Contrary to my previous sysadmin blog posts we (unfortunately) don't spend all our time in the office trying new software and evaluating new hardware - even we need a lunch break. Instead we're working behind the scenes on Zimki and our other websites to keep things running happily, teaming up with our developers to answer any support issues that you lovely customers send our way and, sometimes, we even complete milestones in our longer running projects. Honest.

Despite the often recited "herding cats" analogy, creating an operationally efficient systems team is a pretty straight forward thing to do. Notice that I didn't say it'd be easy. It mostly requires an understanding that our workload has two main forms: tactical and strategic. I'm not including firefighting here - that's a topic for something longer than even one of my blog posts.

Tactical work is what most sysadmins spend their days doing.

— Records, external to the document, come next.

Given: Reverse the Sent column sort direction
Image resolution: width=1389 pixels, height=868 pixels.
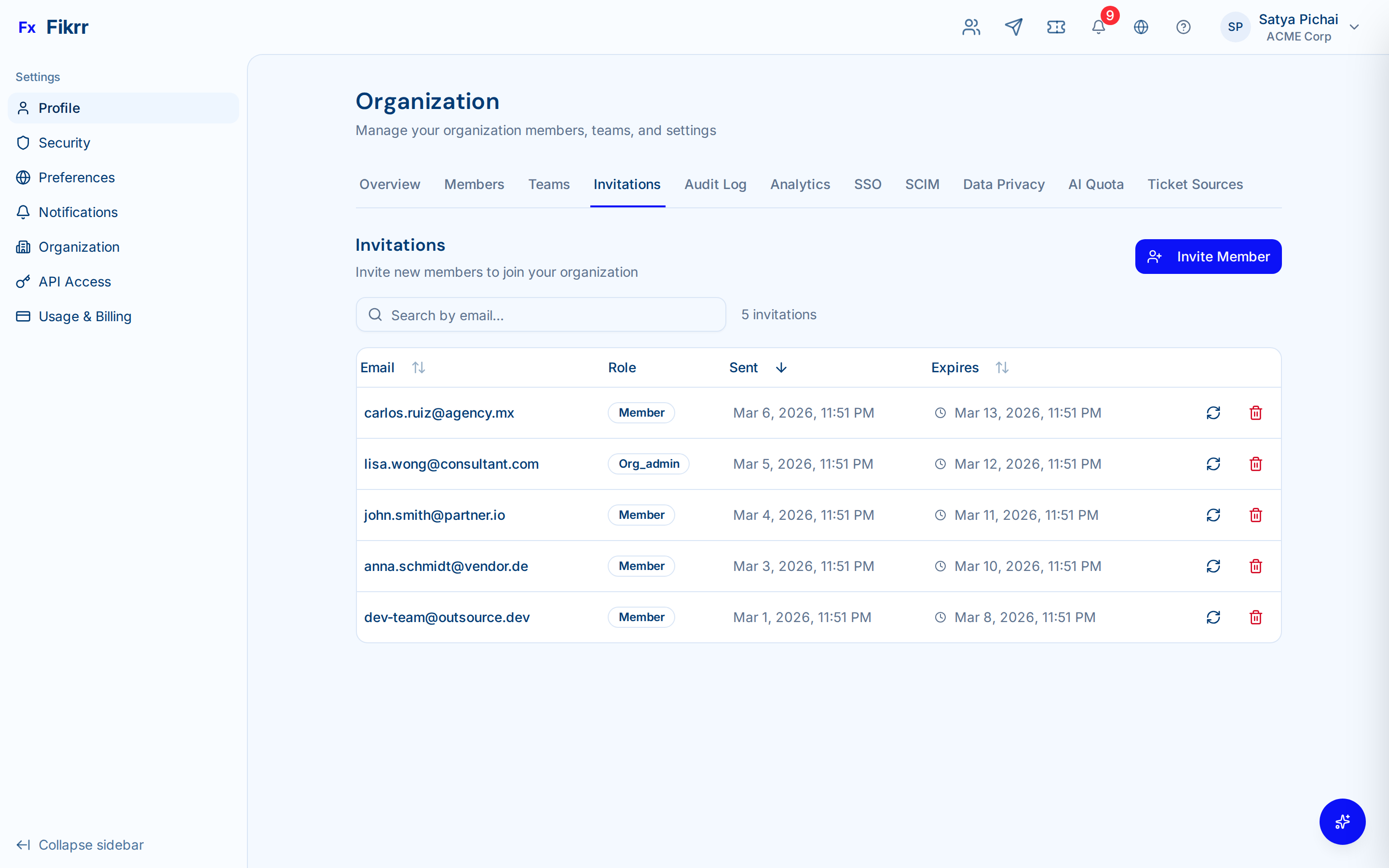Looking at the screenshot, I should click(781, 367).
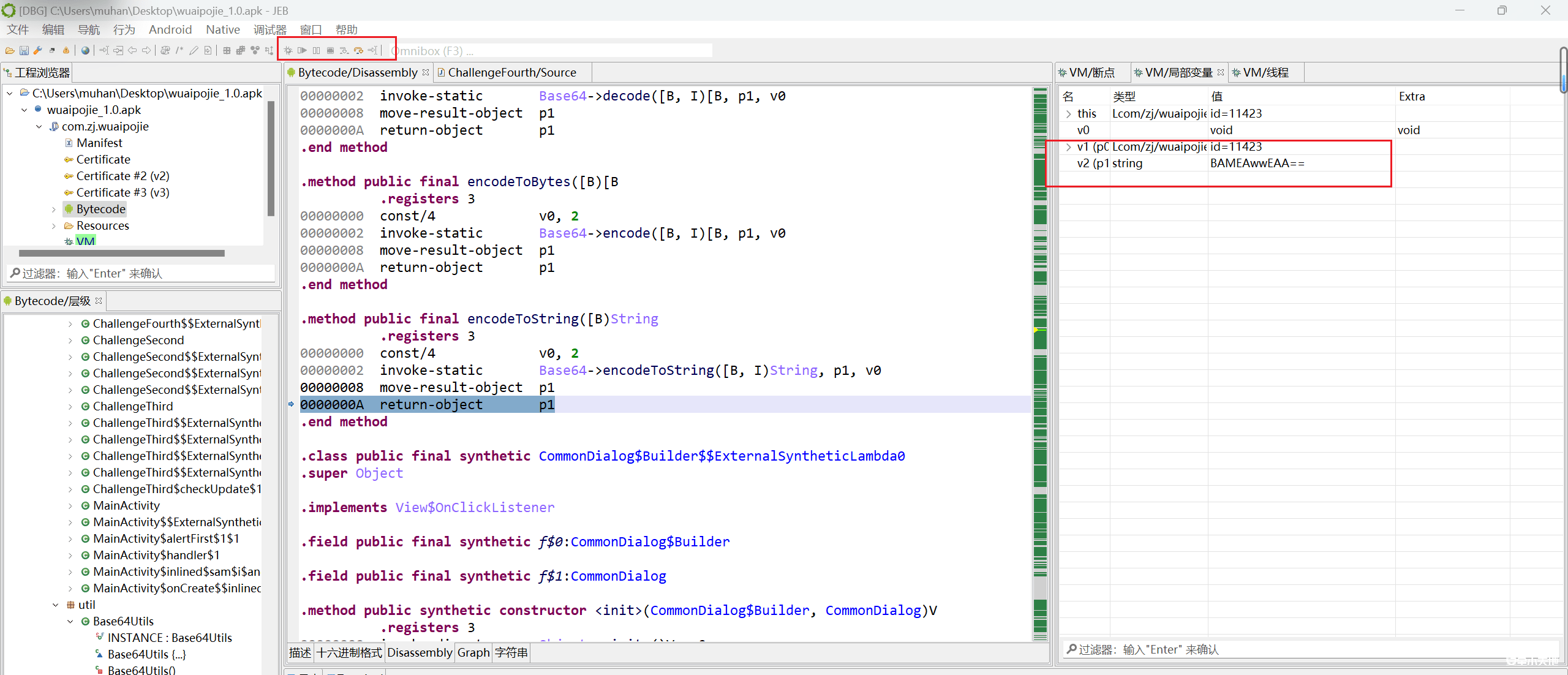Click the Graph view button
This screenshot has height=675, width=1568.
(x=473, y=653)
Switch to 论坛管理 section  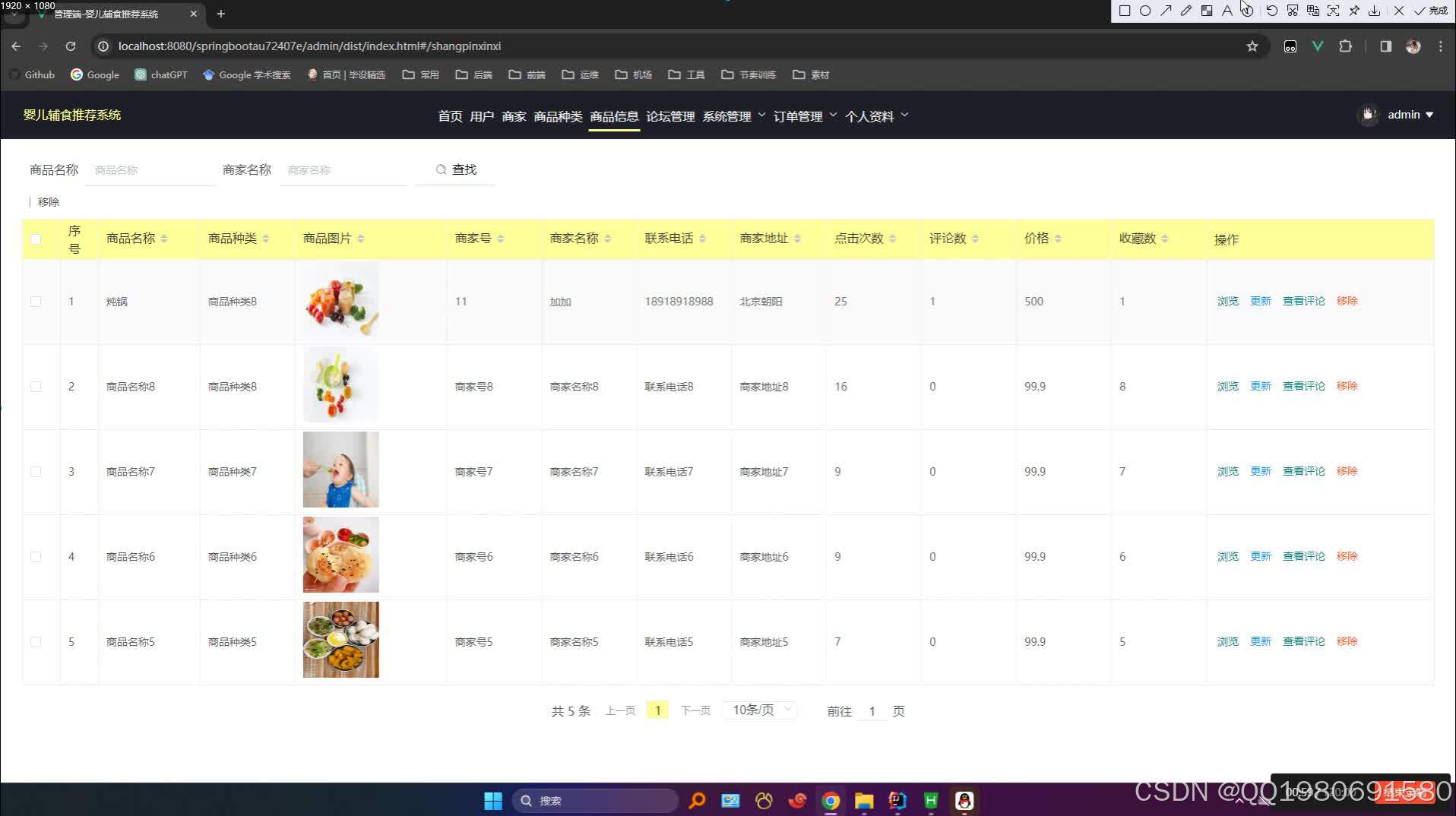[670, 116]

Helping customers (a much nicer term than users), fixing problems that appear, making small tweaks and changes etc. These tasks are often important to other people but they rarely help us achieve our own goals or complete our project work. The projects themselves, which are the strategic part of the workload, are every bit as important as user requests - they're just not as visible.

At Fotango the systems team is currently four people (we're looking for a fifth) and the work breakdown on a typical day looks a lot like this -

One person monitors the request tracking system. We track customer issues escalated upwards by our excellent (and very patient) front end support and all internal requests.

We've found that people have an expected response time for tasks. By assigning a dedicated person we keep our response time low while not constantly interrupting any one on a more involved task. The systems support person can also help with other, less focus demanding, tasks.

The second tactical role is the on-call bunny. She's first line for issues that crop up from our systems themselves. Problems detected via Nagios, suspicious lines in logs, performance bottlenecks and load spikes are all part and parcel of this role.

The other half of the team mostly work on our longer term projects, attend meetings that require a sysadmin to be present, or perform daily maintenance. These are often concentration demanding tasks (apart from the meetings) that are made much easier by having the other two providing an interruption shield. Of course, a big problem will drag them back off in to the trenches but there shouldn't be enough big problems to make this a real issue.